The use of multi-sense embeddings is known to improve performance in several NLP tasks, such as part-of-speech tagging, semantic relation identification, semantic relatedness, named entity recognition and sentiment analysis. [37] [38]

As of the late 2010s, contextually-meaningful embeddings such as ELMo and BERT have been developed. [39] Unlike static word embeddings, these embeddings are at the token-level, in that each occurrence of a word has its own embedding. These embeddings better reflect the multi-sense nature of words, because occurrences of a word in similar contexts are situated in similar regions of BERT’s embedding space. [40] [41]

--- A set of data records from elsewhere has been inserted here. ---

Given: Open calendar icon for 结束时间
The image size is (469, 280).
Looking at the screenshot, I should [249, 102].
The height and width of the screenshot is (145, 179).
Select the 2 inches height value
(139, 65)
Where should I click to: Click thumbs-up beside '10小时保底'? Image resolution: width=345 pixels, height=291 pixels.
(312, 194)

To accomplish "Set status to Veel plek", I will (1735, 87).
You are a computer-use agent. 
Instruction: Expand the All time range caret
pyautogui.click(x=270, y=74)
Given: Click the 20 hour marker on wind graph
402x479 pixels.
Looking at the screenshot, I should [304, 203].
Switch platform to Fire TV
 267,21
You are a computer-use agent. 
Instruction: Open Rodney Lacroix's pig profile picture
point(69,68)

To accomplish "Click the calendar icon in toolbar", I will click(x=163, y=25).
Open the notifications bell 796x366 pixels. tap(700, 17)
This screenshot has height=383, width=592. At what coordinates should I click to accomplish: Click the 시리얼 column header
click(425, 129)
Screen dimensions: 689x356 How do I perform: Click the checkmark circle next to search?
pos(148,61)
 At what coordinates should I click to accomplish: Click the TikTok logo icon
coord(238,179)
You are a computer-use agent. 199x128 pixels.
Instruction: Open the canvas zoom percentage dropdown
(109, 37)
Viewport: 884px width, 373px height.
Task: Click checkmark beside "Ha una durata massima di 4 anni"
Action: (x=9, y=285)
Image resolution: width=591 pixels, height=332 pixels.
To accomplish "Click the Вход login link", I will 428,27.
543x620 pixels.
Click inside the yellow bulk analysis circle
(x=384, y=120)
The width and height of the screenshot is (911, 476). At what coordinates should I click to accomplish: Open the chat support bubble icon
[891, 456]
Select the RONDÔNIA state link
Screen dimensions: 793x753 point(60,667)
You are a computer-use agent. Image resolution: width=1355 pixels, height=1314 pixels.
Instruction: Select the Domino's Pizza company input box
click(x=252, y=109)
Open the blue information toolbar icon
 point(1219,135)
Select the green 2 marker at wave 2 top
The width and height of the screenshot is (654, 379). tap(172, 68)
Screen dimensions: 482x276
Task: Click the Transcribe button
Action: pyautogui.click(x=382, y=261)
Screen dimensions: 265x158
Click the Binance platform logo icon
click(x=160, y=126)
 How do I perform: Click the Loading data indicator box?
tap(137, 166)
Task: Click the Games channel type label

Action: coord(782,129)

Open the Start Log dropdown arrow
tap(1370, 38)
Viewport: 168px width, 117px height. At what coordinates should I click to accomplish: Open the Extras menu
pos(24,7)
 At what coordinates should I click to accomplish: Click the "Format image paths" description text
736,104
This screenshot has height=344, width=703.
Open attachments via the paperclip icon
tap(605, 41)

For biological sequences: BioVectors

Word embeddings for n-grams in biological sequences (e.g. DNA, RNA, and Proteins) for bioinformatics applications have been proposed by Asgari and Mofrad. [42] Named bio-vectors (BioVec) to refer to biological sequences in general with protein-vectors (ProtVec) for proteins (amino-acid sequences) and gene-vectors (GeneVec) for gene sequences, this representation can be widely used in applications of deep learning in proteomics and genomics. The results presented by Asgari and Mofrad [42] suggest that BioVectors can characterize biological sequences in terms of biochemical and biophysical interpretations of the underlying patterns.

Game design

Word embeddings with applications in game design have been proposed by Rabii and Cook [43] as a way to discover emergent gameplay using logs of gameplay data. The process requires to transcribe actions happening during the game within a formal language and then use the resulting text to create word embeddings. The results presented by Rabii and Cook [43] suggest that the resulting vectors can capture expert knowledge about games like chess, that are not explicitly stated in the game's rules.

Sentence embeddings

The idea has been extended to embeddings of entire sentences or even documents, e.g. in the form of the thought vectors concept. In 2015, some researchers suggested "skip-thought vectors" as a means to improve the quality of machine translation. [44] A more recent and popular approach for representing sentences is Sentence-BERT, or SentenceTransformers, which modifies pre-trained BERT with the use of siamese and triplet network structures. [45]

Software

Software for training and using word embeddings includes Tomáš Mikolov's Word2vec, Stanford University's GloVe, [46] GN-GloVe, [47] Flair embeddings, [37] AllenNLP's ELMo, [48] BERT, [49] fastText, Gensim, [50] Indra, [51] and Deeplearning4j. Principal Component Analysis (PCA) and T-Distributed Stochastic Neighbour Embedding (t-SNE) are both used to reduce the dimensionality of word vector spaces and visualize word embeddings and clusters. [52]

Examples of application

For instance, the fastText is also used to calculate word embeddings for text corpora in Sketch Engine that are available online. [53]

Ethical implications

Word embeddings may contain the biases and stereotypes contained in the trained dataset, as Bolukbasi et al. points out in the 2016 paper “Man is to Computer Programmer as Woman is to Homemaker? Debiasing Word Embeddings” that a publicly available (and popular) word2vec embedding trained on Google News texts (a commonly used data corpus), which consists of text written by professional journalists, still shows disproportionate word associations reflecting gender and racial biases when extracting word analogies. [54] For example, one of the analogies generated using the aforementioned word embedding is “man is to computer programmer as woman is to homemaker”. [55] [56]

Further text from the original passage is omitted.